" Brancati appartient par l'état-civil à une génération d'intellectuels qui passe du fascisme au marxisme et au communisme stalinien à travers la prise de conscience de ce qu'était, selon le diagnostic marxiste, la guerre civile espagnole, prodrome de la Seconde Guerre mondial; pourtant il s'en détache, chronologiquement, par une légère mais significative anticipation. Celle-ci lui permet de voir tout d'abord le fascisme non comme tragédie, mais comme " fait comique ", comme glorification du ridicule et obligation, pour les hommes, de s'y soumettre. Une sujétion au ridicule: tuant celui qui l'encourage comme celui qui le subit. A moins que celui qui le subit n'en soit délivré par un salutaire " manque de respect ". Comme Brancati, justement.

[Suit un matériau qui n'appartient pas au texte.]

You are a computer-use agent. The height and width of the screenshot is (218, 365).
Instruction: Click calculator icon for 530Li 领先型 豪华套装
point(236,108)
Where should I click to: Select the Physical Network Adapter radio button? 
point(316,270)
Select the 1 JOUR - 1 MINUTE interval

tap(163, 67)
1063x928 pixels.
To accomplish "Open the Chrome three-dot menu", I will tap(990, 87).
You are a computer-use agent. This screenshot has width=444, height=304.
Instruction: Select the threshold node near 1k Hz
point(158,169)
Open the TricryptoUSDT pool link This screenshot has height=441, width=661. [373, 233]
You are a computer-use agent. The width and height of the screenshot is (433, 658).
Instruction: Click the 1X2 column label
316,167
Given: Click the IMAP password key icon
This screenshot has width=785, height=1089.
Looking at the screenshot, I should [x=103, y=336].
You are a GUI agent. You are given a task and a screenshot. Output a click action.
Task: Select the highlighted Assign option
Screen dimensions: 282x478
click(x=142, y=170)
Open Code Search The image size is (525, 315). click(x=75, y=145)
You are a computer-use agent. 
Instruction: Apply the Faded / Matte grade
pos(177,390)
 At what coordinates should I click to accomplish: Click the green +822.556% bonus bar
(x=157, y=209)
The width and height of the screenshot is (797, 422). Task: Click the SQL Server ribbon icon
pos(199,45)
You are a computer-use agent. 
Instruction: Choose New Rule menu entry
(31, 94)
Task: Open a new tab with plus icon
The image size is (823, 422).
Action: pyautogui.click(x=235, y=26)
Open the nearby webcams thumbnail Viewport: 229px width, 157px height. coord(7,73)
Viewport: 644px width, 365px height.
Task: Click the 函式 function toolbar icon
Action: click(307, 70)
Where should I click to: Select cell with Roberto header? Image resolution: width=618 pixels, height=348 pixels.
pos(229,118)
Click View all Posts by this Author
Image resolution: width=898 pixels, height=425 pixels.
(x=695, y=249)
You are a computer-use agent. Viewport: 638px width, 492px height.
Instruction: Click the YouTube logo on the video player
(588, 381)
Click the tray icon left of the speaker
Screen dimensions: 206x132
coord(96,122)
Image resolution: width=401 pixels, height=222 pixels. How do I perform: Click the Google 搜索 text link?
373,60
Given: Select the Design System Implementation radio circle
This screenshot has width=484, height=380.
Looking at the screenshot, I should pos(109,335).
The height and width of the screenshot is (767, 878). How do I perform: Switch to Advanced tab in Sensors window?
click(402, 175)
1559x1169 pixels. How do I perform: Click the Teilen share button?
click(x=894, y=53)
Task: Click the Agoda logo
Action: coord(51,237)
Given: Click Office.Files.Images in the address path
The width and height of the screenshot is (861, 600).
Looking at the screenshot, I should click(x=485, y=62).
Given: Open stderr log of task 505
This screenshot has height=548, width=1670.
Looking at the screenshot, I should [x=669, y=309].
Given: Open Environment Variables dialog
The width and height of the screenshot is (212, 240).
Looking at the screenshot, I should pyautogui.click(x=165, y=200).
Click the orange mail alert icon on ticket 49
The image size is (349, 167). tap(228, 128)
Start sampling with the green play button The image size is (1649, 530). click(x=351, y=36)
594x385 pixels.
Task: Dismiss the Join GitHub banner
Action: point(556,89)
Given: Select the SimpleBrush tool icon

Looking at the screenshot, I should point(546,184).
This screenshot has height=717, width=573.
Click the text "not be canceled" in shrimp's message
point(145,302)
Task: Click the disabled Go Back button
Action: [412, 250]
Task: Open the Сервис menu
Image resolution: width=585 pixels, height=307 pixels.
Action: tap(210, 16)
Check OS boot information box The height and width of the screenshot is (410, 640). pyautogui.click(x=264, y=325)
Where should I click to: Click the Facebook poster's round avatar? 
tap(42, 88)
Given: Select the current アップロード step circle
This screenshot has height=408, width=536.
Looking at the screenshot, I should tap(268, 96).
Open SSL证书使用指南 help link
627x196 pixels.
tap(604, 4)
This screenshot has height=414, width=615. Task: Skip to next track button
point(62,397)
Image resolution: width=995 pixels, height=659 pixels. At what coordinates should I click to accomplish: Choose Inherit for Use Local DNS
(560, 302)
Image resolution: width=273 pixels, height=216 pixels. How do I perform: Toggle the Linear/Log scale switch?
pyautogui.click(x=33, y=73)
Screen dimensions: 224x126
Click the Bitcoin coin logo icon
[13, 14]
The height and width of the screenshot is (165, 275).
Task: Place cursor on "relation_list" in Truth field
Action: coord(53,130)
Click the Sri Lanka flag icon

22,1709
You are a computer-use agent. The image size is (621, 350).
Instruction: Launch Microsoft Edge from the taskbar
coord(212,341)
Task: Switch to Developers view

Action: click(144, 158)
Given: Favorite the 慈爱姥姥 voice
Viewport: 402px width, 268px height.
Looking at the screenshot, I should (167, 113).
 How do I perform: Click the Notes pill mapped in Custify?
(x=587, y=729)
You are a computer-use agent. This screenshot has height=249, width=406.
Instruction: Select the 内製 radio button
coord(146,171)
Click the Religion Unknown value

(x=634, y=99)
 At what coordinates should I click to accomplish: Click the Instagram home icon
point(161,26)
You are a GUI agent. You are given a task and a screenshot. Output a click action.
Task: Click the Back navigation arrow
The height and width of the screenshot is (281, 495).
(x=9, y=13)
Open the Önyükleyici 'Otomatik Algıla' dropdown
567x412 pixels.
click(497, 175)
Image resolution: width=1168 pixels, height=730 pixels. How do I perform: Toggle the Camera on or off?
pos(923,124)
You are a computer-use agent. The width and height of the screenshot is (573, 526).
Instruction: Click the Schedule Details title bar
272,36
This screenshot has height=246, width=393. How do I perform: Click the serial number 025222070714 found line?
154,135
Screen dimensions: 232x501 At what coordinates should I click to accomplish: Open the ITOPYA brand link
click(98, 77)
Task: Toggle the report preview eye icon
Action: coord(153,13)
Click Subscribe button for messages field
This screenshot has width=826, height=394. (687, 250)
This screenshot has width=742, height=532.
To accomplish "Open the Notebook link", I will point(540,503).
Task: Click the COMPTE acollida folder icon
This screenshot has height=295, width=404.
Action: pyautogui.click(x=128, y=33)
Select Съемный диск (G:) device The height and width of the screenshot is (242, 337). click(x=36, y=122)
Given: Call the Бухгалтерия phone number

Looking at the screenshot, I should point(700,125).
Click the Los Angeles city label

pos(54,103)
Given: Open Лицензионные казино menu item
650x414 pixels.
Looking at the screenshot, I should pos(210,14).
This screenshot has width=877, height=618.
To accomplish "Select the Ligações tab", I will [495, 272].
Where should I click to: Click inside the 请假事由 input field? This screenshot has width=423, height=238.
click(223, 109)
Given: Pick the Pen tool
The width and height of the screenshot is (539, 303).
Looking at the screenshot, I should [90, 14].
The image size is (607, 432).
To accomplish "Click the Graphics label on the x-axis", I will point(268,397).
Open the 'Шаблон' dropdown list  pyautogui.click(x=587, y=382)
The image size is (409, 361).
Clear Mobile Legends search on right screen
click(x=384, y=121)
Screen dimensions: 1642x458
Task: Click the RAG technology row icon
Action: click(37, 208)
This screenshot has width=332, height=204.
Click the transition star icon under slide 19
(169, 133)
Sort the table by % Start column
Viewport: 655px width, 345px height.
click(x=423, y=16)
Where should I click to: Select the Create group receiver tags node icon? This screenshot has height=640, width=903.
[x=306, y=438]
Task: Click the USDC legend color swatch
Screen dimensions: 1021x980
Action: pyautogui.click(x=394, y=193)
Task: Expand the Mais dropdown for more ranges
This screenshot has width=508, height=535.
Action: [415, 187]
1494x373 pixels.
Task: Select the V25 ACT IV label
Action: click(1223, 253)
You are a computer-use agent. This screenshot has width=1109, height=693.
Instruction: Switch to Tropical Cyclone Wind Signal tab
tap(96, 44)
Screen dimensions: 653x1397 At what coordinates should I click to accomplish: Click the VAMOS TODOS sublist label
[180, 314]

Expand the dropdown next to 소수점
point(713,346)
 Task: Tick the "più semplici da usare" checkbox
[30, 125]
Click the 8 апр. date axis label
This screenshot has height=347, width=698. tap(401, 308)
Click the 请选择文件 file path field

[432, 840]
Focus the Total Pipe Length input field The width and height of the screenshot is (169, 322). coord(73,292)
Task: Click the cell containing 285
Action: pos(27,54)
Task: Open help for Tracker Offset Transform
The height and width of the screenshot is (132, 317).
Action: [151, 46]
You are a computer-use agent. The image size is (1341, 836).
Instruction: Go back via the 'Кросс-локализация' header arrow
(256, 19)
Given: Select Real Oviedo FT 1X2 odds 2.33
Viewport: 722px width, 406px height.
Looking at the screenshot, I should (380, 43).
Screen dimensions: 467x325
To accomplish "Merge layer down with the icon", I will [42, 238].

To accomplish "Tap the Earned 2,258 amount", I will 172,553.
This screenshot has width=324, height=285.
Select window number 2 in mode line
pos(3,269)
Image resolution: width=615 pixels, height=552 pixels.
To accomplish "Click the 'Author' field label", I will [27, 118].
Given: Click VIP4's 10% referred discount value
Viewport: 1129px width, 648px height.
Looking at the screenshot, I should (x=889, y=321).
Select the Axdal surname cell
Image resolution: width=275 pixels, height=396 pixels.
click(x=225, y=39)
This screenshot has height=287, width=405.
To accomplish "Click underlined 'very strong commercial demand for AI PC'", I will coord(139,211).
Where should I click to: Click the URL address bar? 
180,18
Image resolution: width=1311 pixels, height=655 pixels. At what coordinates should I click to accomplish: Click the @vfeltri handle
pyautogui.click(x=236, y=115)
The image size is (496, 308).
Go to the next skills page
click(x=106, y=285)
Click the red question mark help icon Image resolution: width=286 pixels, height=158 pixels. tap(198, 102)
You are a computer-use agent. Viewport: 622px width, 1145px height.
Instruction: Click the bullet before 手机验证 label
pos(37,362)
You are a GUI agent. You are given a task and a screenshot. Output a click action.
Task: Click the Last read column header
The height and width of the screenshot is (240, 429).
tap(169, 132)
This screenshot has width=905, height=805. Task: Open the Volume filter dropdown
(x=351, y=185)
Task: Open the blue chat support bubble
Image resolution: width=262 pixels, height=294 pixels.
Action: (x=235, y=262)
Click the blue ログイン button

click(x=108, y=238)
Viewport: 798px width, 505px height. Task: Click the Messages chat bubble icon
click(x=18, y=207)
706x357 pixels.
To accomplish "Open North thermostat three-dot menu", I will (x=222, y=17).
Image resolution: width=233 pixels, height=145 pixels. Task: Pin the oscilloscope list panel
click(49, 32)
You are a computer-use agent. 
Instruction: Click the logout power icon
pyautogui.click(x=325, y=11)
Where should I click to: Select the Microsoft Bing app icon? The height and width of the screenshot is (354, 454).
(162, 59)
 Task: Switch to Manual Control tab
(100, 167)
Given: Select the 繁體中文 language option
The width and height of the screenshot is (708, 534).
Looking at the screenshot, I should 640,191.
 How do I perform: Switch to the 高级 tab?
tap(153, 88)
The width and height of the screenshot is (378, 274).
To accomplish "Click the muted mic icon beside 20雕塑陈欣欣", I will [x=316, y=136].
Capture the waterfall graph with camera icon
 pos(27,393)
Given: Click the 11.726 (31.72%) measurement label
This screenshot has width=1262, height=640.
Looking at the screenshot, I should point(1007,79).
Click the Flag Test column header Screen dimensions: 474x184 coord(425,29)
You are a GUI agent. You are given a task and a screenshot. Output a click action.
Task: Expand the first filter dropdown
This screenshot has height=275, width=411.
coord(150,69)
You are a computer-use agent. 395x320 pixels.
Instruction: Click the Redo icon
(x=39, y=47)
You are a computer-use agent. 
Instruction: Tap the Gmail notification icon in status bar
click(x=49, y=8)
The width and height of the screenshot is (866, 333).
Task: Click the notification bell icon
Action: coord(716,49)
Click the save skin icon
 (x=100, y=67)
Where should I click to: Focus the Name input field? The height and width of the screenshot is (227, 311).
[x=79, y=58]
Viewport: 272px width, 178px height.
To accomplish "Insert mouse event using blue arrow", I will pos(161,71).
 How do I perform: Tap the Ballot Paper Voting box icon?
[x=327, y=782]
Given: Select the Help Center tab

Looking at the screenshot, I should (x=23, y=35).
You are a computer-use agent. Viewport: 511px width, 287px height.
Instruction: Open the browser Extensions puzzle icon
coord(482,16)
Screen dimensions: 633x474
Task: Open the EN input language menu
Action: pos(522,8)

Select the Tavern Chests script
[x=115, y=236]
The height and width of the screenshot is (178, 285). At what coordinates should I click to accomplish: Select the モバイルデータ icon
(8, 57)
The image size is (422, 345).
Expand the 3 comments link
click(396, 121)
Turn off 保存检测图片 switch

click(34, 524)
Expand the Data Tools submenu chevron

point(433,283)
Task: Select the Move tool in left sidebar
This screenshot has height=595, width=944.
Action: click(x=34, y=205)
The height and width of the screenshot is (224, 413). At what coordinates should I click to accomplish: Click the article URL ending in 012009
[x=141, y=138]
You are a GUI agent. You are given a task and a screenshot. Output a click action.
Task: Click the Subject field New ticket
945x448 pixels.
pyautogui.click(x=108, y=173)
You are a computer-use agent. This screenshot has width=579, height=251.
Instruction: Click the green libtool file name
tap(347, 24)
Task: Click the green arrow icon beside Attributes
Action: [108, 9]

" En 1934, Pirandello, fasciste désormais sans illusions, publiait dans le Corriere la nouvelle Il y a quelqu'un qui rit: au cours d'une cérémonie indubitablement fasciste, une cérémonie du fascisme, de ses funestes solennités. Et tout se passe comme si Vitaliano Brancati en avait recueilli la consigne. "
Leonardo Sciascia
Vitaliano Brancati, né en 1907 près de Catane, en Sicile, est mort à Turin en 1954. Son oeuvre se compose principalement de romans et de nouvelles, parmi lesquels Don Juan en Sicile, le Bel Antonio, les Années perdues.